I love your thoughts! Both Anna AND you are so sweet! Also thanks for your thoughts on my blog!

Stacy said...

All I can say is "WOW!" I thought my girls were challenging...I can totally empathize with your feelings as a mom when find out that your child's bad behavior is not just them acting out, but is based off a totally legit medical issue. I also believe that the Lord inspires us as to what we need to do for our kids...and no book or method out there can give you specific council for your child (although I do LOVE it when the book's advise totally works!)

Brett and Meredith said...

What a sweet tribute to your darling Anna. I will never forget how excited I was to meet you and to find out that our baby girls were due on the exact same day!

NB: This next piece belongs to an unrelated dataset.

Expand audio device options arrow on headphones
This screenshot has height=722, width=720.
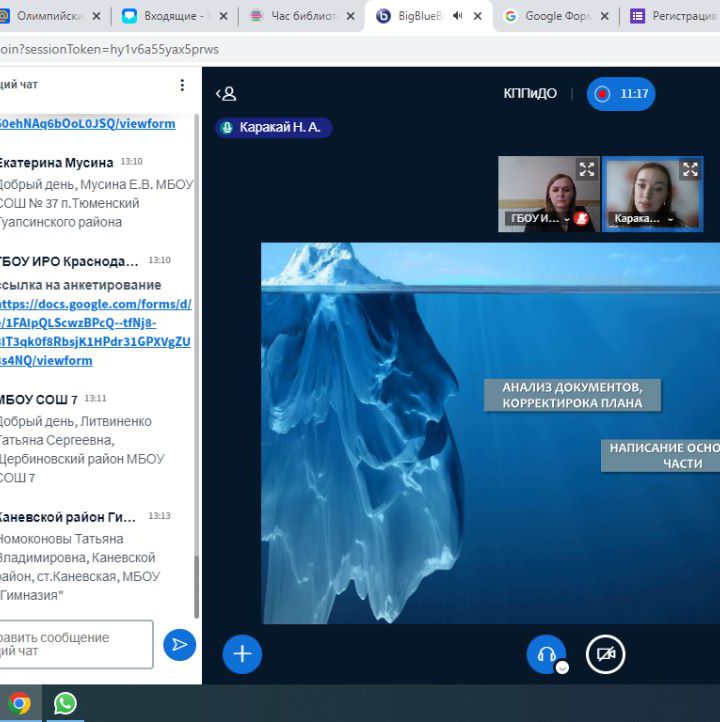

Lucky for us, they both came early:) The crazy thing about it is how similar she and Eliza are! I remember trying so hard at one point to figure out what to do with our "strong-willed" sweetie, when a friend gave me a quote that said, "Children need love the most when they are the hardest to love"...or something like that. It helped keep things in perspective (at least most of the time:) ) I think if all our children just "followed the books" we wouldn't change into anything...parenthood would merit no growth or reliance on the Lord.
Anyway, on to wishing a VERY HAPPY BIRTHDAY to Anna! We love your family so much! (Oh, and I love the candid shot, too, by the way)

Laura said...

I've always thought Anna was fun! I love her and think she is just TOO cute! She and Mariah need to play more.

Kendra said...

Okay let me just say what you wrote about Anna is so sweet! Who took your pictures? They are gorgeous! Where is that taken at?